HOW TO COMPLETE THIS TASK:
After finding the line containing "The width and height of the screenshot is (688, 387)." below, please output that line and each following one through the line containing "Click help icon", exactly as written.

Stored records
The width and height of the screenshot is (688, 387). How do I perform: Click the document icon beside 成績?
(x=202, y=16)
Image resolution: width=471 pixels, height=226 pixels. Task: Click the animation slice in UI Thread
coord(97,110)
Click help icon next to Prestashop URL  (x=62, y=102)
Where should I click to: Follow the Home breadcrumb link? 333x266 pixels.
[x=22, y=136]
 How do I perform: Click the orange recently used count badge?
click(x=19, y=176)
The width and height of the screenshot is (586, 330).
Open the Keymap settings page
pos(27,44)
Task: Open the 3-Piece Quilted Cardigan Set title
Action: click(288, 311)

==

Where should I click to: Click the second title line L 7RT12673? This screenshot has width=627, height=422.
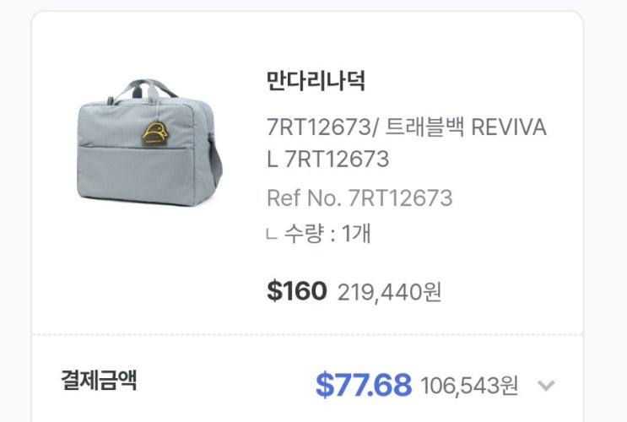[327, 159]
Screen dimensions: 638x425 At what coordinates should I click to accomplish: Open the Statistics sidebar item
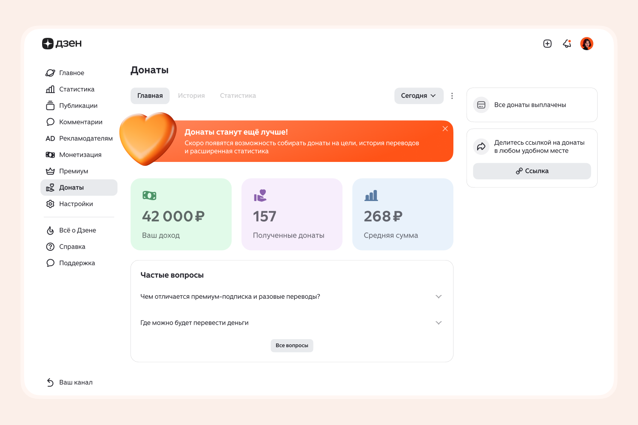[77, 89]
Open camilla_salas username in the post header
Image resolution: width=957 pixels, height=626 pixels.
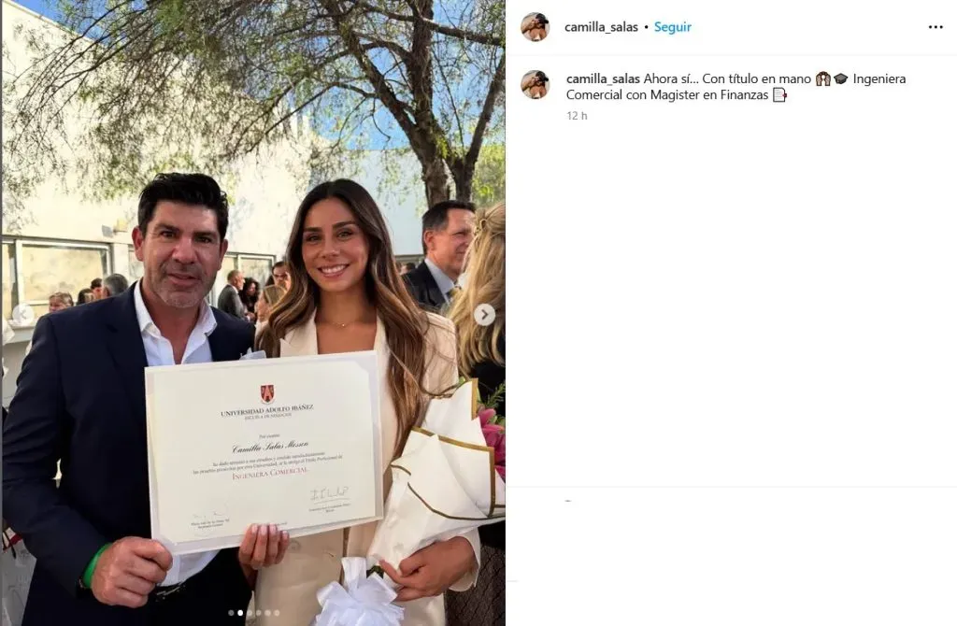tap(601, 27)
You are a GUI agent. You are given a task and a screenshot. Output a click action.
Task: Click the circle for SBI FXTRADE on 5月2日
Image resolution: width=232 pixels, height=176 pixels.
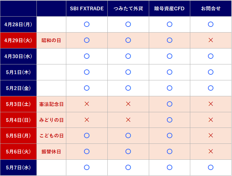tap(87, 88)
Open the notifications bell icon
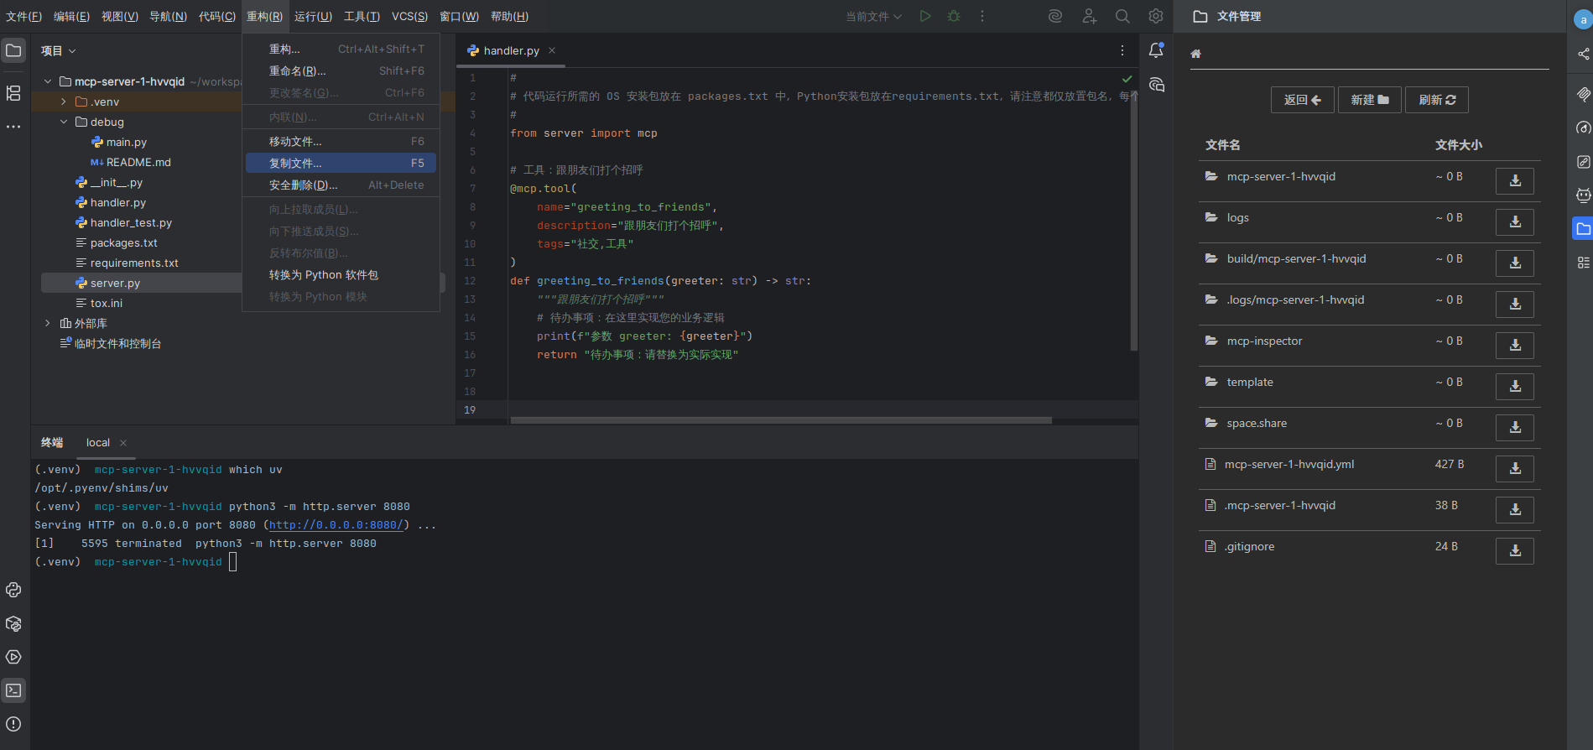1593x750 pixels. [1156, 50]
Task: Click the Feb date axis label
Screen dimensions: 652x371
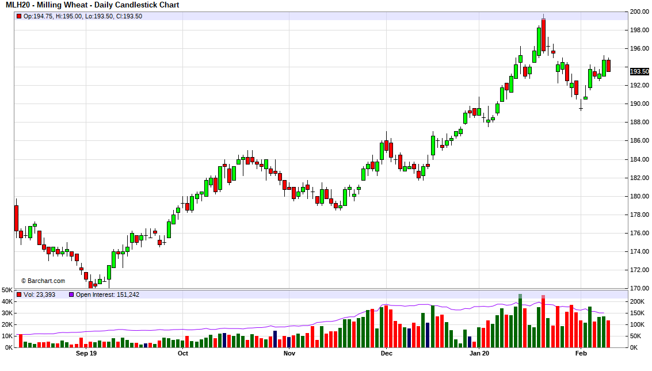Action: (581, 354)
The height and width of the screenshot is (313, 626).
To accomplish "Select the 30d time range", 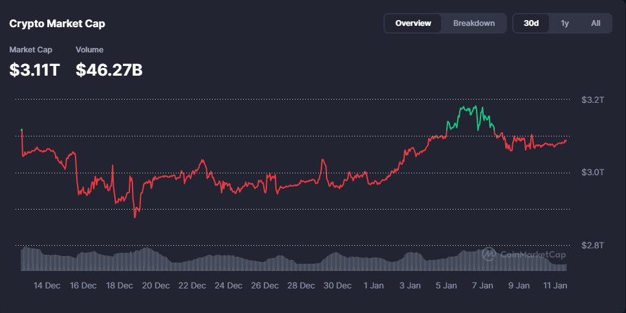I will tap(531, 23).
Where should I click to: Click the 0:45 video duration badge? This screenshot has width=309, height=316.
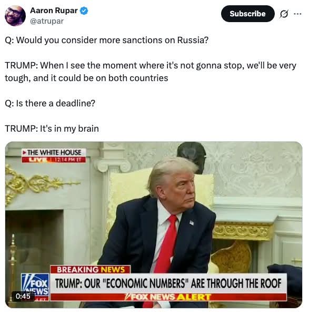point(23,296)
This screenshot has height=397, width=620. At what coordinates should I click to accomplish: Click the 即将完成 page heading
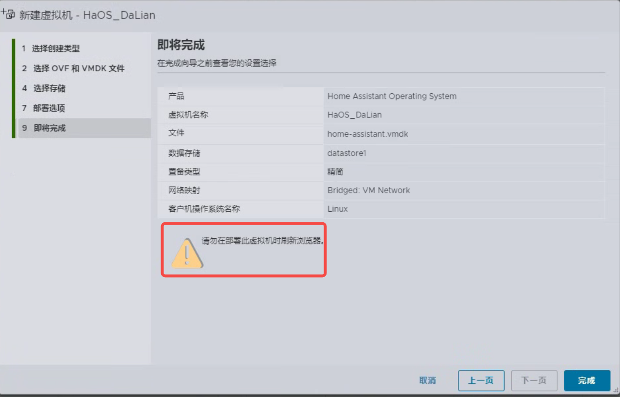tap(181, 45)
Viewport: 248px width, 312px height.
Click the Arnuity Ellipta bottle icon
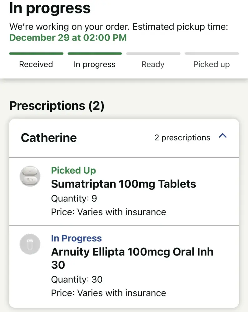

RESPONSE TO THIS TASK:
The width and height of the screenshot is (688, 387). How do I perform: Click the document icon beside 成績?
(x=202, y=16)
Image resolution: width=471 pixels, height=226 pixels. Task: Click the animation slice in UI Thread
coord(97,110)
Click help icon next to Prestashop URL  (x=62, y=102)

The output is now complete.